* _Requirement_
Show all lines of the listing that hold the word "computer".

* _Source information_
☆ ☆ ☆ ☆ ☆ ☆ ☆

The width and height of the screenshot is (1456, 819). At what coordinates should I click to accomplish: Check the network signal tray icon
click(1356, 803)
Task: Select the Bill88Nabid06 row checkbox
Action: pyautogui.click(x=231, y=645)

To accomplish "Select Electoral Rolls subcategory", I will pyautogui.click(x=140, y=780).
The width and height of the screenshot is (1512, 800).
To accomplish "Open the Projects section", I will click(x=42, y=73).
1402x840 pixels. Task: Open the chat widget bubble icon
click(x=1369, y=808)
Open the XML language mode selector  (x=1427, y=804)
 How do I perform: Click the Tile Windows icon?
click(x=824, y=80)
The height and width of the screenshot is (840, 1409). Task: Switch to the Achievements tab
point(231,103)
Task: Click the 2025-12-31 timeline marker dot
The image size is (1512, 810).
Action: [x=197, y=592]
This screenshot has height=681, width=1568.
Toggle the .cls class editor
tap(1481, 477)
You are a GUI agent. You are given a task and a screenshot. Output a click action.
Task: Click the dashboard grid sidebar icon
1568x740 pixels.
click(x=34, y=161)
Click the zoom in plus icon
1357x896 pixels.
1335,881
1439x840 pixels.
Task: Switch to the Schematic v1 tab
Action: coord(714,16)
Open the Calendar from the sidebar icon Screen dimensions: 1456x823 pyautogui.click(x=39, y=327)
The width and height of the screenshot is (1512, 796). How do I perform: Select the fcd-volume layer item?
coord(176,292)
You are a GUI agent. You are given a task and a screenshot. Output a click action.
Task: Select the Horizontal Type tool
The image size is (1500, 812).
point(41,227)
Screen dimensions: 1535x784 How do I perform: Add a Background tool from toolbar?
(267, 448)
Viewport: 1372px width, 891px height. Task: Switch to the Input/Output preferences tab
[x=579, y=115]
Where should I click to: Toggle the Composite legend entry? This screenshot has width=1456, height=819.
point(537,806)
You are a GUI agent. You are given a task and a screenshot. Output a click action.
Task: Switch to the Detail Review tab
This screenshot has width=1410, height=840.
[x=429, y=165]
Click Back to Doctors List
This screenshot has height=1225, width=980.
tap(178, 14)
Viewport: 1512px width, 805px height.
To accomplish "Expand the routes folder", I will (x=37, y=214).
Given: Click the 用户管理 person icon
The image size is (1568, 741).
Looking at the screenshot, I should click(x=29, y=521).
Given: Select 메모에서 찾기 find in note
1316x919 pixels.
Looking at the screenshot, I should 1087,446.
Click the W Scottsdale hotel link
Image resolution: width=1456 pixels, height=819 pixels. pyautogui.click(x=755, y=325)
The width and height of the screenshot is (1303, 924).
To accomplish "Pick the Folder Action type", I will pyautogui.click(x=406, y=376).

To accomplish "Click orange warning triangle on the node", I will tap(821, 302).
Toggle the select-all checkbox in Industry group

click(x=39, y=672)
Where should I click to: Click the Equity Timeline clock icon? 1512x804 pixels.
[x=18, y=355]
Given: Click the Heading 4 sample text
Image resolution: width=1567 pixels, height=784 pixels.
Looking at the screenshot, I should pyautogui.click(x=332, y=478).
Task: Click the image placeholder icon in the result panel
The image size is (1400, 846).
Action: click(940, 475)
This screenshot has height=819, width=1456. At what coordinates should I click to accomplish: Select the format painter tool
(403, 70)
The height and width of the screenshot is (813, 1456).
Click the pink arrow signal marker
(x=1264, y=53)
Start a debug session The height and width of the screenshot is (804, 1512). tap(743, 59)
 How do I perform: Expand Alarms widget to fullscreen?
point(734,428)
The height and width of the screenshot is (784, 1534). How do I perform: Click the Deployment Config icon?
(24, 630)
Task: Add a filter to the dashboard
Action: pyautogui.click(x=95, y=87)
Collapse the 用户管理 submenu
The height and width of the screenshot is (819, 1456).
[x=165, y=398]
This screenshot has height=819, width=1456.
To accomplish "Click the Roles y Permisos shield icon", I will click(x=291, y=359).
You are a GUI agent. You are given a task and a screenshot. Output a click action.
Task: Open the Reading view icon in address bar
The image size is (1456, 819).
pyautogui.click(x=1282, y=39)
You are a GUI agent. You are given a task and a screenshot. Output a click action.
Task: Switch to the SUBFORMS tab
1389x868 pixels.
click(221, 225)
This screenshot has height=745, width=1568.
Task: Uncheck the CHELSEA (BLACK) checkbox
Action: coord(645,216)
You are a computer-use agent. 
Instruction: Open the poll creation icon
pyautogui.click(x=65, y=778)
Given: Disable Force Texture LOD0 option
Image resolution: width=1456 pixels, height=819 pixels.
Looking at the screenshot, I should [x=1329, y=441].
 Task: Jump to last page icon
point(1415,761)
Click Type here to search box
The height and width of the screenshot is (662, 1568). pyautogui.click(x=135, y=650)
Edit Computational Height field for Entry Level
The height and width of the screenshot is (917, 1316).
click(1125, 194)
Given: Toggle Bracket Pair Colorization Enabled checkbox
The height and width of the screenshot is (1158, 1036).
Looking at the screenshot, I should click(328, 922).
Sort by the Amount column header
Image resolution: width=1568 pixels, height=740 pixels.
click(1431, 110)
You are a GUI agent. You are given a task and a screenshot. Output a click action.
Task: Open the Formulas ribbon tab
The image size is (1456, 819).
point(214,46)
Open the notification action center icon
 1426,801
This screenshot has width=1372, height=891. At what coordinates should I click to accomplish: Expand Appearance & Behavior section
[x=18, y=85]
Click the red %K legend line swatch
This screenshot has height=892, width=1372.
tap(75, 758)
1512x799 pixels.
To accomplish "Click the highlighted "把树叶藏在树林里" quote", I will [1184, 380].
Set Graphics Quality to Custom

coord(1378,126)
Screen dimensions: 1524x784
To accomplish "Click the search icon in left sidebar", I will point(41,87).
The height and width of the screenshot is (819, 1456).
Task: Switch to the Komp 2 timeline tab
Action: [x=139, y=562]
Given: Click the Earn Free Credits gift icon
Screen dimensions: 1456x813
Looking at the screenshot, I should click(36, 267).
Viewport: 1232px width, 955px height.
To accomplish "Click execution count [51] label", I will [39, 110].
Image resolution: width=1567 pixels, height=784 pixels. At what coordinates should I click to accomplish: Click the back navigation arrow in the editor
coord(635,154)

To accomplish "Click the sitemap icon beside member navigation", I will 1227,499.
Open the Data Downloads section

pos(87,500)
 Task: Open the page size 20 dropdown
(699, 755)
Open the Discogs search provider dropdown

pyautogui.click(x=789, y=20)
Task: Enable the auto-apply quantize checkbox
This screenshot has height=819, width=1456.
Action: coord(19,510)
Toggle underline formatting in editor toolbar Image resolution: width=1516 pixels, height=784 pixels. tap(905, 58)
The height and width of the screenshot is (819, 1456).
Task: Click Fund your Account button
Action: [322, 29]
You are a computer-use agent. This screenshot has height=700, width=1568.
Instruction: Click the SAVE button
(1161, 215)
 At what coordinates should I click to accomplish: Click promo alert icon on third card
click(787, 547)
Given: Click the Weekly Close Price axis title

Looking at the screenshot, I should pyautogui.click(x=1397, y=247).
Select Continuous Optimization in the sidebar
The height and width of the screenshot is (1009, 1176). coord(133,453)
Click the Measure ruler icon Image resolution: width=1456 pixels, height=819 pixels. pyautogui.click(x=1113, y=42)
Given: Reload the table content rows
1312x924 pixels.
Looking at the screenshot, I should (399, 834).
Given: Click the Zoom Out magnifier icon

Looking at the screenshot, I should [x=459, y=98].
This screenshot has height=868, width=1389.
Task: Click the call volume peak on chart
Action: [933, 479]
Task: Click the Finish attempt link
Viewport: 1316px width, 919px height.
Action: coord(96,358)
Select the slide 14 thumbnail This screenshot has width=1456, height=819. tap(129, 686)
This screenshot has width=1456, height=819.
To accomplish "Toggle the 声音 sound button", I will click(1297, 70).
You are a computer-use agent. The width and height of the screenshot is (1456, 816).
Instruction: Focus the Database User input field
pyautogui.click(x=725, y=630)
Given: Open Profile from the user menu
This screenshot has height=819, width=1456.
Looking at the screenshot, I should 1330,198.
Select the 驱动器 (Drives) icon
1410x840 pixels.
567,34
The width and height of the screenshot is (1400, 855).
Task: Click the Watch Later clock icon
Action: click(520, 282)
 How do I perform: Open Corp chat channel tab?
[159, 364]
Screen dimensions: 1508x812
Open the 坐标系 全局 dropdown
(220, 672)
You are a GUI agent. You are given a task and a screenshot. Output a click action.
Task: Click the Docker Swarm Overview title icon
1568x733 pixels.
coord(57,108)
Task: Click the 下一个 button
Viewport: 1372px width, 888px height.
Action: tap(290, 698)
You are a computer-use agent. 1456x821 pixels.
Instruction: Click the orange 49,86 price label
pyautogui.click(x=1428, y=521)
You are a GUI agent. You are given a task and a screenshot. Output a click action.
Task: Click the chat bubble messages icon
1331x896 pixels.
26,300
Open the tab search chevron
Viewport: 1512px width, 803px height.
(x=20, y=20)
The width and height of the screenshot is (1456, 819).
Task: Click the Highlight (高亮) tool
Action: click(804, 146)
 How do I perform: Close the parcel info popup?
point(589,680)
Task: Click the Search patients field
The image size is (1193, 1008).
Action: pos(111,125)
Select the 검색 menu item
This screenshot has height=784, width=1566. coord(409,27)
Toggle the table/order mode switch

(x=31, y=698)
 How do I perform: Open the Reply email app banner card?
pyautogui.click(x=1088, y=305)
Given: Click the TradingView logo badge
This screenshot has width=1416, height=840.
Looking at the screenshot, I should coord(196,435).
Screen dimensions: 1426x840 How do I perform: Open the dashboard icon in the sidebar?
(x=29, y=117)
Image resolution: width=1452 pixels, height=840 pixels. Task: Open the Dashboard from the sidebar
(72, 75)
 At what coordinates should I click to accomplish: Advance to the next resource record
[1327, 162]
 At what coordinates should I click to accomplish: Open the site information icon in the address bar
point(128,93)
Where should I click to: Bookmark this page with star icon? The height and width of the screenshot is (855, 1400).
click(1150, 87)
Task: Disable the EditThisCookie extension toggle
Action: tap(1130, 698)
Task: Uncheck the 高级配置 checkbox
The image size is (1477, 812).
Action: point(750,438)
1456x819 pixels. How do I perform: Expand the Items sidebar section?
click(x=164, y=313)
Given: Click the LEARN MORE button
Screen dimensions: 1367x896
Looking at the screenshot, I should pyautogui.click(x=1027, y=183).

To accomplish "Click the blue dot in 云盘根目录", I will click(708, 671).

☆ ☆ ☆ ☆ ☆ ☆ ☆

* _Solution to this exercise_
You are a computer-use agent. 
You are a computer-use agent. This screenshot has height=700, width=1568.
You are a computer-use agent. The width and height of the screenshot is (1456, 816).
You are a computer-use agent. 1456x821 pixels.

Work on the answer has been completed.